* _EXERCISE INSTRUCTIONS_: Your answer should be the exact lines of the records, starting with the one containing "The image size is (1024, 684)." and running to the end.

Records excerpted from a collection:
================

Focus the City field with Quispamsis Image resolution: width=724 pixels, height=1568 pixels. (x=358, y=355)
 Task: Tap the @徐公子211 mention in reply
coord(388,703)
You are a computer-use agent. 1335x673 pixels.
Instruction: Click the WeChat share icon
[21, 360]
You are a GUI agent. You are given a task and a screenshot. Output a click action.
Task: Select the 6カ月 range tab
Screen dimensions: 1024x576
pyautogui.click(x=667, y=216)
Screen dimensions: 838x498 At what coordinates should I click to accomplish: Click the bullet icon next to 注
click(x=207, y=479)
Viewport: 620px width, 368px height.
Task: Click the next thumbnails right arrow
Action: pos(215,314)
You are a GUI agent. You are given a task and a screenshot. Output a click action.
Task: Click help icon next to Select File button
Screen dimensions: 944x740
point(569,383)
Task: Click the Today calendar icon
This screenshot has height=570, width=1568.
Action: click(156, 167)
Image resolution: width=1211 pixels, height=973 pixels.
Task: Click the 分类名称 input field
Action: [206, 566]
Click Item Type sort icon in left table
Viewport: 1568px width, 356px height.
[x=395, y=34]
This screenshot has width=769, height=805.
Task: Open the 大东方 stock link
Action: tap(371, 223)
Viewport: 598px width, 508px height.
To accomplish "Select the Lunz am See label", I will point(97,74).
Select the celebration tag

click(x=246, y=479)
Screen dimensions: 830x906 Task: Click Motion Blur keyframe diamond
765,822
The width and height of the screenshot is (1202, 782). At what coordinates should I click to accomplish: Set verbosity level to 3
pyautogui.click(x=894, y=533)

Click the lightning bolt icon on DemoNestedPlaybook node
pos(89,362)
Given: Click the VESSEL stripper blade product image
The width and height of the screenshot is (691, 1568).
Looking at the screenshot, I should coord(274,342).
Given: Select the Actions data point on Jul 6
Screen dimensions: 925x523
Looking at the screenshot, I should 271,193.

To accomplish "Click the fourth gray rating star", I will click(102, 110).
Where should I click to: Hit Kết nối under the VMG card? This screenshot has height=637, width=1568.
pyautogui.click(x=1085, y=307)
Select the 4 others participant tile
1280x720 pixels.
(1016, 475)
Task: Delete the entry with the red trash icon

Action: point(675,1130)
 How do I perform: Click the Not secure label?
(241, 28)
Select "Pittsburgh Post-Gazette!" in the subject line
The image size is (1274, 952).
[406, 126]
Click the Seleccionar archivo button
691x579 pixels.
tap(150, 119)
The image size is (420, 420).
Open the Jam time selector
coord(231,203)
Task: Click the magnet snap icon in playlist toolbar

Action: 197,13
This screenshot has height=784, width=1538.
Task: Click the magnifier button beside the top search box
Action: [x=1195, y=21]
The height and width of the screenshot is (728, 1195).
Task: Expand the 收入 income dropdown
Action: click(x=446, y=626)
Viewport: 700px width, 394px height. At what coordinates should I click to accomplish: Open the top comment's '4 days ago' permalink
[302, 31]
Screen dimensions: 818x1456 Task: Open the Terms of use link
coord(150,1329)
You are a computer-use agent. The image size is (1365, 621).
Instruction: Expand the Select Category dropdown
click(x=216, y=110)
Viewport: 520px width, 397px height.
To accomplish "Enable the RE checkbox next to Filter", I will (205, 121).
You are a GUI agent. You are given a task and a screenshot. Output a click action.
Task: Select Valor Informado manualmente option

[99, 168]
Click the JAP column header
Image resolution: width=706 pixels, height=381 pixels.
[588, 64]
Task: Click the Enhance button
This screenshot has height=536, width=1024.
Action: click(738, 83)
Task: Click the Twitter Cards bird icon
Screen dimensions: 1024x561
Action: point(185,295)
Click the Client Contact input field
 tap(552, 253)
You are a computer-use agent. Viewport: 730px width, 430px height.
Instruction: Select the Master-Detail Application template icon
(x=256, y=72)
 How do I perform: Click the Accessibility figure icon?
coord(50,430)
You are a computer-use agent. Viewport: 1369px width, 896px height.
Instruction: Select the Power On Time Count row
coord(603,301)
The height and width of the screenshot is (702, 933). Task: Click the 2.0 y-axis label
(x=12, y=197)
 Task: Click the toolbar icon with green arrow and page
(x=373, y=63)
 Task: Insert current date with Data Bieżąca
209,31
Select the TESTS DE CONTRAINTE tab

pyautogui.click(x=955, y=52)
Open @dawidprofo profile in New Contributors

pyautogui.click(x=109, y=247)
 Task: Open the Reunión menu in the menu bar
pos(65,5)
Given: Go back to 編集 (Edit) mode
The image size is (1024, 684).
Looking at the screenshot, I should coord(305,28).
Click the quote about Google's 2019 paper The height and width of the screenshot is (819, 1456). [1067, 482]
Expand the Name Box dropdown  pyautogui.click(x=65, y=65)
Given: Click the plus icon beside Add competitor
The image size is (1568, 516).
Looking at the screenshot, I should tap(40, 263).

================

* _ANSWER FOR THIS EXERCISE_:
The image size is (1024, 684).
Looking at the screenshot, I should coord(305,28).
Click the quote about Google's 2019 paper The height and width of the screenshot is (819, 1456). [1067, 482]
Expand the Name Box dropdown  pyautogui.click(x=65, y=65)
Given: Click the plus icon beside Add competitor
The image size is (1568, 516).
Looking at the screenshot, I should tap(40, 263).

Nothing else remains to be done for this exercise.